Mine de Poullaouen - Enfants laveurs aux grilles.
Les enfants de la mine de Poullaouen
En 1845, à la mine de Poullaouen dans le Finistère, les enfants sont, comme à Pont-Péan, affectés au lavage du minerai.
"Arrivé au jour, le minerai est boueux sans la moindre apparence métallique, et bien des passants le voient sans se douter qu'il contient des métaux précieux. Des voitures le transportent aux ateliers de préparation mécanique. Il est jeté d'abord sur une grille en fonte, où des enfants l'agitent sous des chutes d'eau qui le dépouillent de son enveloppe boueuse. Il passe ensuite entre les mains de petits minéralogistes de douze à quinze ans, qui examinent prestement un à un tous les morceaux dont la grosseur dépasse celle d'une noix. De là sortent huit produits nouveaux, classés suivant leur richesse et leur grosseur. Un seul est rejeté. Parmi les autres, les plus gros sont cassés, les plus menus sont criblés, chacun par des ouvriers spéciaux…"

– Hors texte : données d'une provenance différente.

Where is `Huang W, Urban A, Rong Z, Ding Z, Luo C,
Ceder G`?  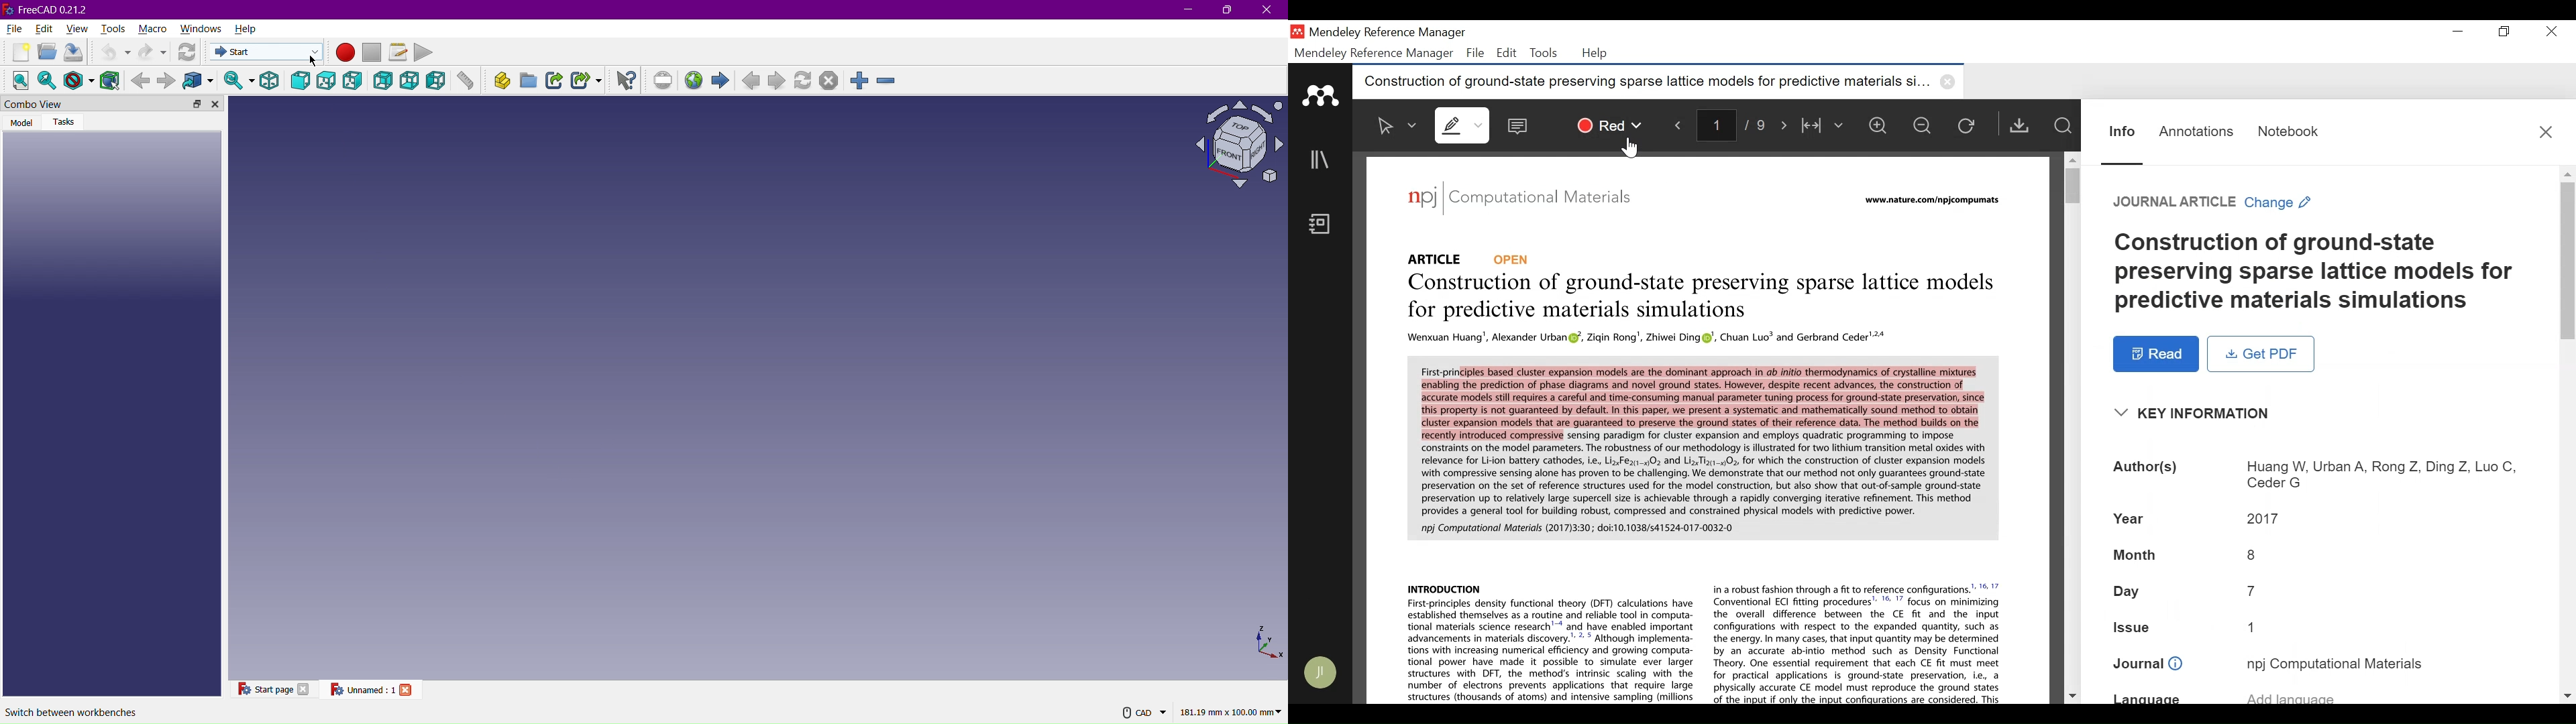 Huang W, Urban A, Rong Z, Ding Z, Luo C,
Ceder G is located at coordinates (2371, 473). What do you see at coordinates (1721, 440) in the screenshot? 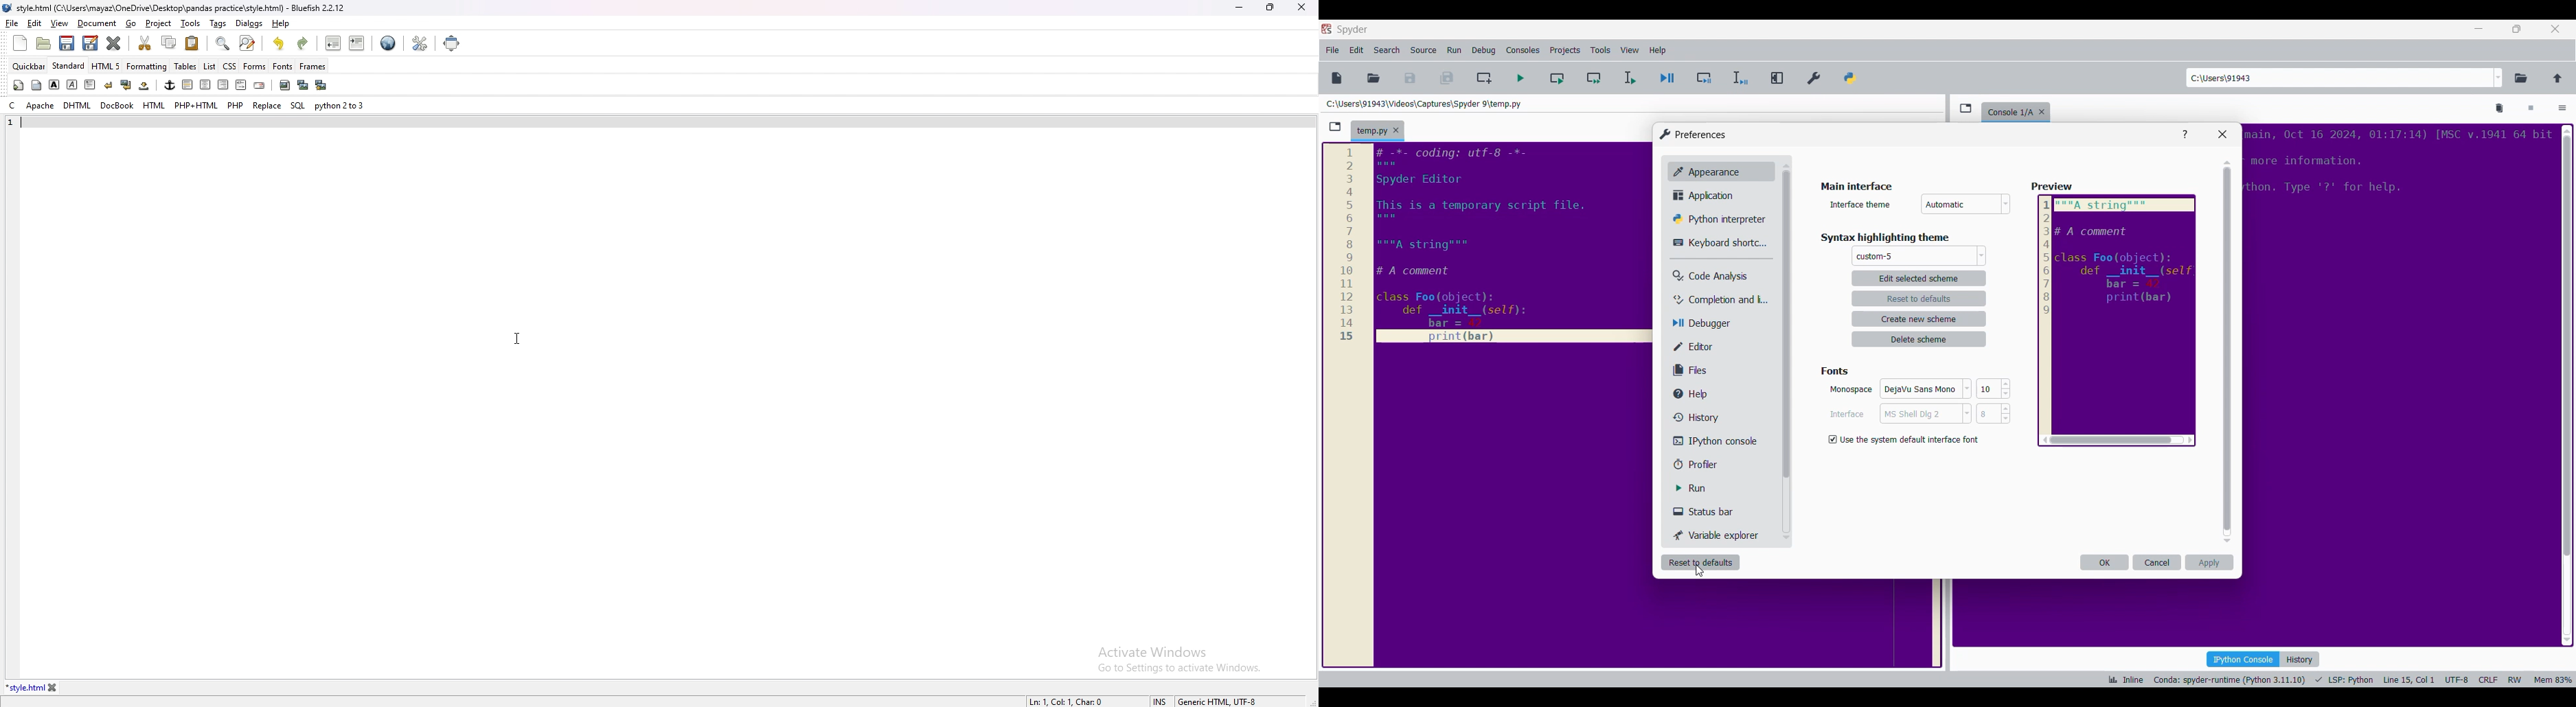
I see `IPython console` at bounding box center [1721, 440].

(Revue "L'Illustration" - 1845)
Aux termes de la loi de 1841, on n'est un enfant que jusqu'à l'âge de 16 ans. Les inspections prescrites en 1853 ont pour but d'assurer l'exécution de cette loi organisant le travail des enfants. Est-ce par inadvertance que, dans ce brouillon du 29 avril 1853, le rapporteur écrit ici 18 ans et non 16 ?
Envoi de Marie-Yvonne Crépin (1941-2020),
professeur émérite d'Histoire du Droit de l'Université de Rennes.
Le texte de la loi de 1841 doit être affiché dans chaque atelier.
De nombreux enfants employés par John Hunt
La réouverture de la mine de Pont-Péan est créatrice d'emplois et John Hunt privilégie la main-d'œuvre locale. En 1850, plus de quatre-vingts personnes, hommes, femmes et enfants des environs, sont employées à la mine. Trois ans plus tard, le nombre d'ouvriers a dépassé les deux cents. L'exploitation souterraine vient à peine de reprendre et, en 1853, l'essentiel du travail s'effectue encore en surface. Les enfants, qui lavent et broient le minerai, représentent alors près du tiers du personnel. Avec le développement des travaux souterrains, les ouvriers adultes vont ensuite être de plus en plus nombreux et la proportion des enfants va fortement diminuer (en 1890, ils seront moins de trente, employés aux laveries, pour un nombre total d'ouvriers voisin du millier).
En 1853, le préfet d'Ille-et-Vilaine prescrit l'inspection de tous les établissements du département soumis au régime de la loi du 22 mars 1841, à la demande du Ministère de l'Intérieur. La situation constatée à Pont-Péan, à la fin du mois de mars, est jugée satisfaisante.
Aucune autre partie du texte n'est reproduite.